Иногда, если мы спрашивали, нам объясняли назначение той или иной серии проб. Скажем, часть их должна была выявить малейшую склонность к клаустрофобии. Тогда я не понимал, почему это так важно.
Смысл других проб не поддавался разгадке — пока не выяснилось, что к нашему обследованию они отношения не имеют. Врачи давно заметили, что лётчики как сословие стареют, судя по всему, медленнее прочих. Клиника Лавлейса получила государственный грант на выяснение причин. А мы просто подвернулись под руку в качестве подопытных кроликов.
В клинике Лавлейса случился и первый отсев. Один пилот, вполне годный к полётам в ВВС, не уложился в жёсткие требования именно этого проекта.
Он оказался единственным отчисленным в нашей группе. Насколько мы знали, из-за проверки на благонадёжность не отсеяли никого. Точнее, мы и не были уверены, что такая проверка вообще проводилась.
Когда военнослужащему или будущему госслужащему проверяют биографию для допуска, ФБР обычно опрашивает прежних работодателей, соседей, сослуживцев. Часто слухи о проверке доходят до самого человека. Если управление проверяло нас отдельно, мы об этом не узнали; значит, либо нас приняли на основании допусков, имевшихся у нас в ВВС, либо проверка велась осторожнее обычного. Учитывая крайнюю щекотливость проекта, я сильно подозреваю второе. Возможно и то, что проверили нас ещё до того, как к нам подошли.

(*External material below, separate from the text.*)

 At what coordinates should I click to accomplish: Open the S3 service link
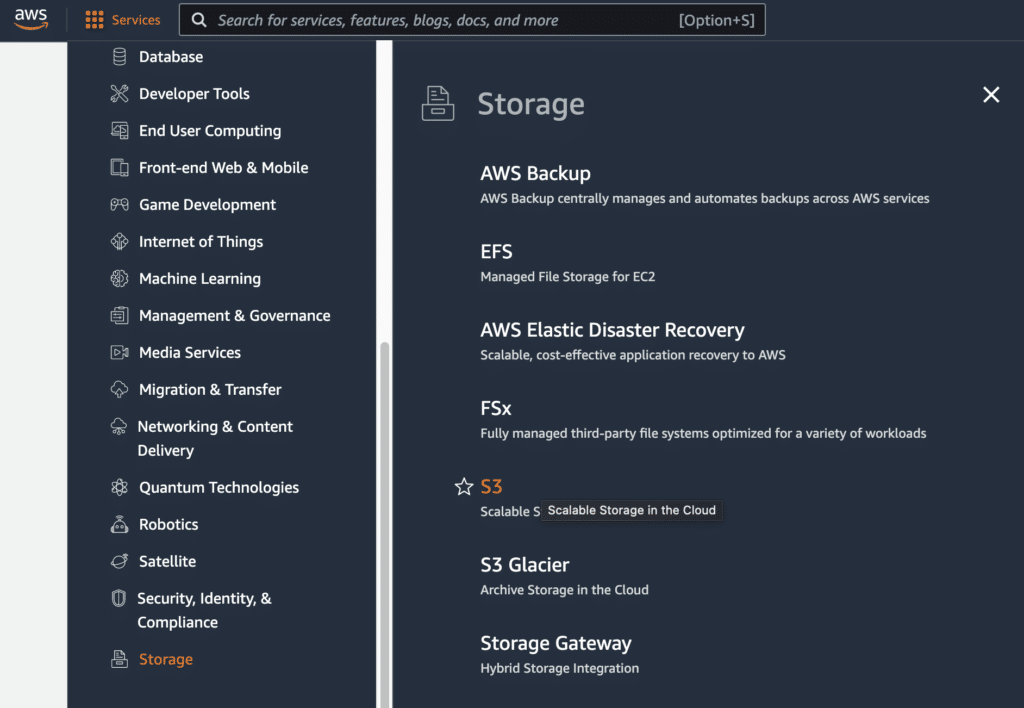491,487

Как мы узнали позже, отбор наш был куда менее случайным, чем казался поначалу.
Беседовали только с офицерами запаса, кадровых не трогали. Причина проста: увольнение офицера запаса вызывает меньше вопросов.
Не случайно взяли и сразу нескольких лётчиков из одной части. Наше авиакрыло расформировывали, людей рассылали по другим местам. В такой кутерьме, когда снимаются все, исчезновение нескольких пилотов скорее осталось бы незамеченным.
В апреле по указанию Коллинза я подал рапорт об увольнении на имя министра ВВС.
Обычно на такое решение уходит несколько месяцев. Мой вернулся меньше чем через месяц. Тринадцатого мая 1956 года я снова стал штатским.
Через несколько дней я подписал контракт с Центральным разведывательным управлением. Документ был краток и оговаривал условия найма: восемнадцать месяцев со дня подписания, полторы тысячи долларов в месяц в Соединённых Штатах, две с половиной тысячи за границей, причём пятьсот ежемесячно удерживались и депонировались, чтобы быть выплаченными по благополучном завершении контракта. Последнее, как нам объяснили, придумали, чтобы смягчить налоговый укус.
Была и статья о секретности — обычное обязательство о неразглашении, какое подписывают все военные и большинство государственных служащих: запрет разглашать любые сведения, способные повредить национальной безопасности, под угрозой штрафа в десять тысяч долларов и (или) десяти лет тюрьмы.
Экземпляр контракта существовал в единственном числе, и хранило его управление. Не дали мне копий и нескольких других подписанных бумаг. Одна из них, уже завизированная министром ВВС Дональдом А. Куорлзом, обещала, что по окончании контракта мне позволят вернуться в ВВС в звании, соответствующем званию моих однокашников, и без потери выслуги к пенсии. Для меня это было особенно важно: за плечами у меня было уже почти шесть лет службы, и по завершении задания я собирался вернуться в авиацию.
После подписания контрактов мы вылетели на секретную базу на Западном побережье — начинать подготовку.